All of lore.kernel.org
 help / color / mirror / Atom feed
* [PATCH 00/21] ceph: Ceph distributed file system client v0.9
@ 2009-06-19 22:31 Sage Weil
  2009-06-19 22:31 ` [PATCH 01/21] fs: add fs/staging directory Sage Weil
                   ` (2 more replies)
  0 siblings, 3 replies; 36+ messages in thread
From: Sage Weil @ 2009-06-19 22:31 UTC (permalink / raw)
  To: linux-kernel, linux-fsdevel, greg; +Cc: Sage Weil

This is a patch series for v0.9 of the Ceph distributed file system
client (against v2.6.30).

Greg, the first patch in the series creates an fs/staging/ directory.
This is analogous to drivers/staging/ (not built by allyesconfig,
modpost will mark the module with 'staging', etc.), except you can
find it under the File Systems section (and it doesn't get hidden
along with drivers/ on UML).

If that looks reasonable, I would love to see this go into the staging
tree.  The remaining patches add Ceph at fs/staging/ceph.
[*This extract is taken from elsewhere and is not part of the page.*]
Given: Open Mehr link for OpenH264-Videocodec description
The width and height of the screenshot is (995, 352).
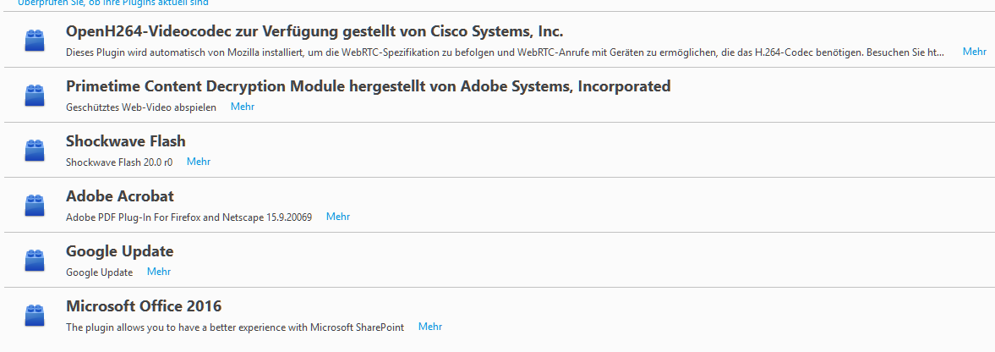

Changes since v0.7 (the last lkml series):
 * Fixes to readdir (versus llseek())
 * Fixed problem with snapshots versus truncate()
 * Responds to memory pressure from the MDS, to avoid pinning
   to much memory on the server
 * CRUSH algorithm fixes, improvements
 * Protocol updates to match userspace
 * Bug fixes

The patchset is based on 2.6.30, and can be pulled from
    git://ceph.newdream.net/linux-ceph-client.git master

As always, questions, comments, and/or review are most welcome.

Thanks!
sage


---

Ceph is a distributed file system designed for reliability, scalability, 
and performance.  The storage system consists of some (potentially 
large) number of storage servers (bricks), a smaller set of metadata 
server daemons, and a few monitor daemons for managing cluster 
membership and state.  The storage daemons rely on btrfs for storing 
data (and take advantage of btrfs' internal transactions to keep the 
local data set in a consistent state).  This makes the storage cluster 
simple to deploy, while providing scalability not currently available 
from block-based Linux cluster file systems.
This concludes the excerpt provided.